However, the suggestion to look at your role and focus on the ‘core activities’ that will have the most impact, is certainly sensible. As I’ve mentioned before, cataloguing barely-used jazz CDs is a soul-destroying task, mainly because it has such little impact. I hardly needed an Audible book to endorse that sentiment, but there it was.

Impactful Librarianship

As I did the ironing one night last week, listening to my book, I think that’s what prompted me to make sure my final weeks of librarianship would have a bit more impact than that! I’ve thrown myself back into tracking down music by BIPOC composers, and it certainly passes the time more quickly than other tasks I could mention!

My aim is simply to make it possible for students to find more diverse repertoire, should they feel so inclined.  My efforts won’t result in a massive listing – there are less than a thousand such items tagged in our catalogue, and our budget isn’t huge. It’s not just about getting the materials in – but I won’t be the one devising ways to get it known about and borrowed, after 28 June 2024.
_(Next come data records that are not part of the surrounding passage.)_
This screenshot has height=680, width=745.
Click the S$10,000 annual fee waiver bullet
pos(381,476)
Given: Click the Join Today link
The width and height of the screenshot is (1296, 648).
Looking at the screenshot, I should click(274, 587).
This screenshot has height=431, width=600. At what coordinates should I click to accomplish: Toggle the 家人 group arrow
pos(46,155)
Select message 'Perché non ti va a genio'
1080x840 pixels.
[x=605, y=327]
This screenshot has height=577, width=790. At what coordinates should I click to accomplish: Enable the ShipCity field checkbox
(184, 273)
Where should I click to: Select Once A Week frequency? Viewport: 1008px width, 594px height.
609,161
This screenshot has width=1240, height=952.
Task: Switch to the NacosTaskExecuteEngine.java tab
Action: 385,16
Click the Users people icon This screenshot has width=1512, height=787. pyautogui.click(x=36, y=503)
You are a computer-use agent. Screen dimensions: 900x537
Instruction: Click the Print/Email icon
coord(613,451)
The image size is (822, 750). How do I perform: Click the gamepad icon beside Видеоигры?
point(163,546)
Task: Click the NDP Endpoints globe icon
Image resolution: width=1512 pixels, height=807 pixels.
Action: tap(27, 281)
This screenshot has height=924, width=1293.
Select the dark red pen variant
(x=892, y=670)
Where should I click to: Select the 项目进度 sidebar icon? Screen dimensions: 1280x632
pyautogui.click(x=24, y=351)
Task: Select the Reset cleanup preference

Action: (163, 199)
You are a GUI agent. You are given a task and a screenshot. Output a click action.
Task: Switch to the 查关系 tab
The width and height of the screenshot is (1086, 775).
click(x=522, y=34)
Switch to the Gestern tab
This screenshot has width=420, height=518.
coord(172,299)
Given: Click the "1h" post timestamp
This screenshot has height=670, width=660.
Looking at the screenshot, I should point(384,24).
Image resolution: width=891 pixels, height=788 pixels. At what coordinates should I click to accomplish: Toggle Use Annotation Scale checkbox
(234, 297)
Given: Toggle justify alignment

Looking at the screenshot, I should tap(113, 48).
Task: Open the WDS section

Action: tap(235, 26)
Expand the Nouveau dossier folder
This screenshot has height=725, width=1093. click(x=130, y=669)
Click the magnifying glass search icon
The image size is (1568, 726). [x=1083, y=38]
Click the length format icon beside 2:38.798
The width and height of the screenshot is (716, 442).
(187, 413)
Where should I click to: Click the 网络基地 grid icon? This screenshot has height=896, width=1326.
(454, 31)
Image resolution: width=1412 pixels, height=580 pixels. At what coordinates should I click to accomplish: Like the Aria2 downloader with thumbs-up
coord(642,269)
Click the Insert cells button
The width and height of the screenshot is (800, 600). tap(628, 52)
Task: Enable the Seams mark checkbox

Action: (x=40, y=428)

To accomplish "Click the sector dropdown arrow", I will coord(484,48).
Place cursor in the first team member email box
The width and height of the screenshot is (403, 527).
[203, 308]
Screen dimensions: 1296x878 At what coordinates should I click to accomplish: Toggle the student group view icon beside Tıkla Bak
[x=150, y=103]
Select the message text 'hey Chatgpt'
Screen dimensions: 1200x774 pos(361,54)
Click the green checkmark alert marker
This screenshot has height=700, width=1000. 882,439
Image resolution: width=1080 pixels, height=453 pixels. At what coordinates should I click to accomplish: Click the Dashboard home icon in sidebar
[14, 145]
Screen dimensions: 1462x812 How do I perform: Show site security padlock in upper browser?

Yesterday, a highlight was discovering one particular new acquisition was already on loan to a second borrower. Result!  That  in library terms, is impact.

And Impactful Research

As for slow productivity? I need to finish reading Newport’s book and then consider how to apply the best suggestions to a semi-retired existence. At the time I’m posting this, it’s a Wednesday, and I have my research hat on. I have a book review to do, and then I’ll look at my list of projects … because I’m not retiring from research! Far from it.

7 Weeks until I’m Unshackled From the Shelves

Coincidentally, a Twitter contact shared the perfect picture – a chained book at a church in Broughton, Bucks. When I think of myself being ‘unshackled from the shelves’, this is precisely the mental picture that comes into my mind! Irreverently, I’m ashamed to admit that the mental picture has a soundtrack: it’s accompanied by a line from a hymn, ‘And can it be?’ In my own defence, hymns have been a large part of my life, and I shall in all probability write a few more myself in retirement, so it’s hardly surprising that this line pops into my head!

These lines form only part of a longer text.